Please filter the entries for the word "computer" and copy every line that has it.

-------------------------

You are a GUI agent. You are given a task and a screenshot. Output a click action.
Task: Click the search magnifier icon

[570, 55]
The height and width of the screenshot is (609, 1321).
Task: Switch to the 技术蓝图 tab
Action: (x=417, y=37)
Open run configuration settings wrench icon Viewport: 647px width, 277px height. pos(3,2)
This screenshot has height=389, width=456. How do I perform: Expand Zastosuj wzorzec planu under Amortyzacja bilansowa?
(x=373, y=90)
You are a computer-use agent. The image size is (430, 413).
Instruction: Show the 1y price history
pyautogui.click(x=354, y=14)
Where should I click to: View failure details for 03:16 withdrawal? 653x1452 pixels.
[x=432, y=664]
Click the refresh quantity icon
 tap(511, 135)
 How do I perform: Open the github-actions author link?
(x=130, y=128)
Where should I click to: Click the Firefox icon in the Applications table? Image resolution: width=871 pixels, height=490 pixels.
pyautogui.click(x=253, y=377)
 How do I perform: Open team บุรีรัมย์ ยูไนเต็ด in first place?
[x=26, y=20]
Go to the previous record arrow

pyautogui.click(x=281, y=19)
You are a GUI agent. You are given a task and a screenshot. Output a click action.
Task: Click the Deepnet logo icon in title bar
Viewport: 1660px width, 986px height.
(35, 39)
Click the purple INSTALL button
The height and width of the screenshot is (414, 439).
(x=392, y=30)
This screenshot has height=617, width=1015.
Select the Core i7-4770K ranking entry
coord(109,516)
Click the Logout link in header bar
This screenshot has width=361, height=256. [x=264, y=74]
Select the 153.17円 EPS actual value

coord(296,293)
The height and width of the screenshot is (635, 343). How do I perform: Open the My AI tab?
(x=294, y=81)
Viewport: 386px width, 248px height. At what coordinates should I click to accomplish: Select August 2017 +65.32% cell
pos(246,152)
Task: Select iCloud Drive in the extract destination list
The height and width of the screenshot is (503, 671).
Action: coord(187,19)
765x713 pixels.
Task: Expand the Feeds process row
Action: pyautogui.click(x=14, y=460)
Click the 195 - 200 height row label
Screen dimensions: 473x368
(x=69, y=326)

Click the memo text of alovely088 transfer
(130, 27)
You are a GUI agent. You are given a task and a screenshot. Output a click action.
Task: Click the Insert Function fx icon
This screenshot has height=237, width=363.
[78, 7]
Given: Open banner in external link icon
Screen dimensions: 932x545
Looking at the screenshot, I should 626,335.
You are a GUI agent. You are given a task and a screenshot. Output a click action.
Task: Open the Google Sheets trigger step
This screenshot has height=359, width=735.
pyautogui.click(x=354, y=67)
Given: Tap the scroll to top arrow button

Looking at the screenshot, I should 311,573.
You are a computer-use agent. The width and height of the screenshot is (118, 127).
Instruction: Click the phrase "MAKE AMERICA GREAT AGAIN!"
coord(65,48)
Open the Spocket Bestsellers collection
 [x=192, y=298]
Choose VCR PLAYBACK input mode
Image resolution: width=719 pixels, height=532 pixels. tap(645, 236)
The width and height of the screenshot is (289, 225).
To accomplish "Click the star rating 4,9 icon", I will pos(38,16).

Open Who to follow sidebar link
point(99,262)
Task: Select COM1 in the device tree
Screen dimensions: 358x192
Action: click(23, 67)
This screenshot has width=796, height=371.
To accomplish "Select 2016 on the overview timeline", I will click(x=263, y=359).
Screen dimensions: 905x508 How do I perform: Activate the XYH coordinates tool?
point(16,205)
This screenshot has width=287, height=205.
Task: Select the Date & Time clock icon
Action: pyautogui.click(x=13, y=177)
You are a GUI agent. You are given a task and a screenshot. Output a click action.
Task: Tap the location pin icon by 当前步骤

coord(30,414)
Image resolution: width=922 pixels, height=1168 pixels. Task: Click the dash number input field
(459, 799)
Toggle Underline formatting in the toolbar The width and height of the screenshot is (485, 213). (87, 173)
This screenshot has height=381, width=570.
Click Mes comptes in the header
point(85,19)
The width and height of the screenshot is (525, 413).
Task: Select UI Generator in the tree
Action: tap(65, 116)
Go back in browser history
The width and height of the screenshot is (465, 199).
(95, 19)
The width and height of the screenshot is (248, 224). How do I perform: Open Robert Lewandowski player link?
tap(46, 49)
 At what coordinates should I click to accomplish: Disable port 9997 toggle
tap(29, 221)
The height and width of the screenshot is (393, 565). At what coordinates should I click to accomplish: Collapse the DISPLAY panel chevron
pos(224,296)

-------------------------

- _Output of the exercise_:
You are a computer-use agent. The image size is (430, 413).
You are a computer-use agent. The width and height of the screenshot is (118, 127).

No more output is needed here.